Please restate the entries below word for word, leaving out any pictures.

[Opening Available data section]

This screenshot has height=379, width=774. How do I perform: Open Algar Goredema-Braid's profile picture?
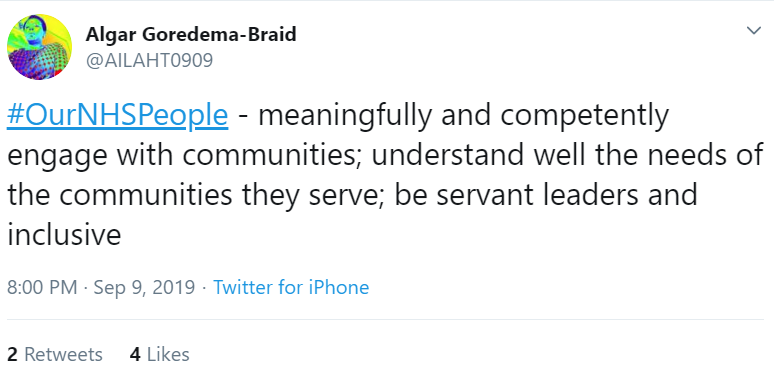(39, 47)
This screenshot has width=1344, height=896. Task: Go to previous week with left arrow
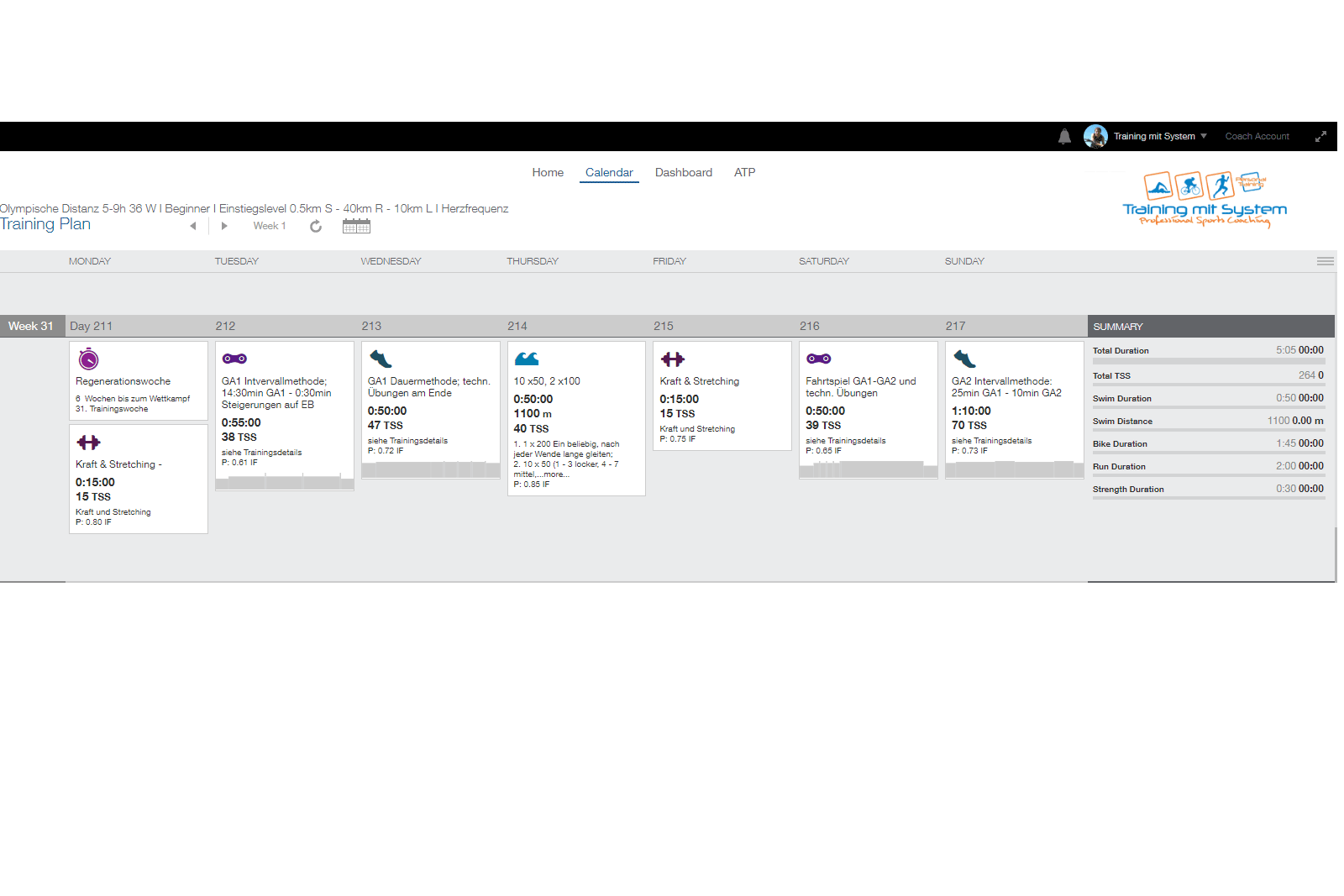[193, 226]
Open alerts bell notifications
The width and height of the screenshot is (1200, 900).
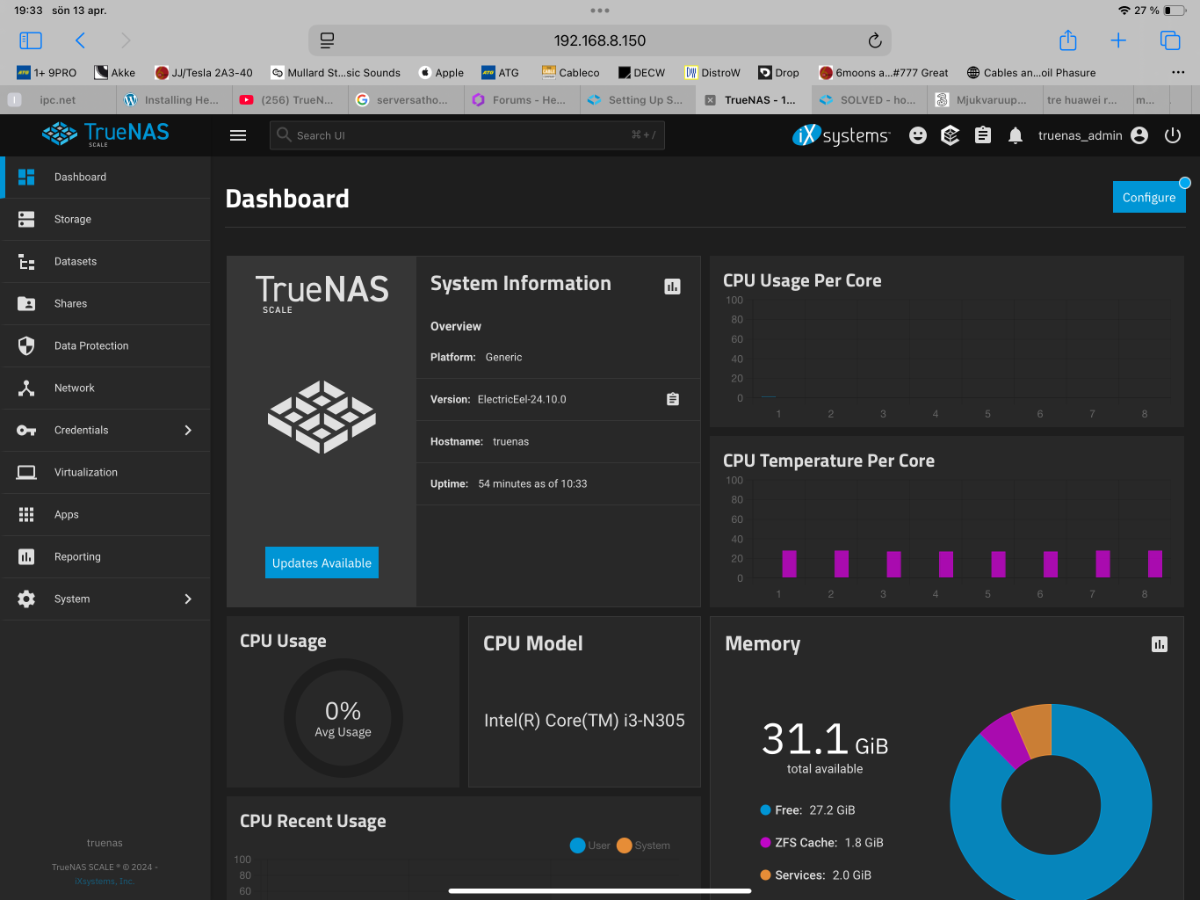(x=1015, y=136)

[Closing Available data section]

# Output below
This screenshot has height=379, width=774. How do I perform: Open Algar Goredema-Braid's profile picture?
(39, 47)
This screenshot has width=1344, height=896. Task: Go to previous week with left arrow
[193, 226]
Open alerts bell notifications
The width and height of the screenshot is (1200, 900).
(x=1015, y=136)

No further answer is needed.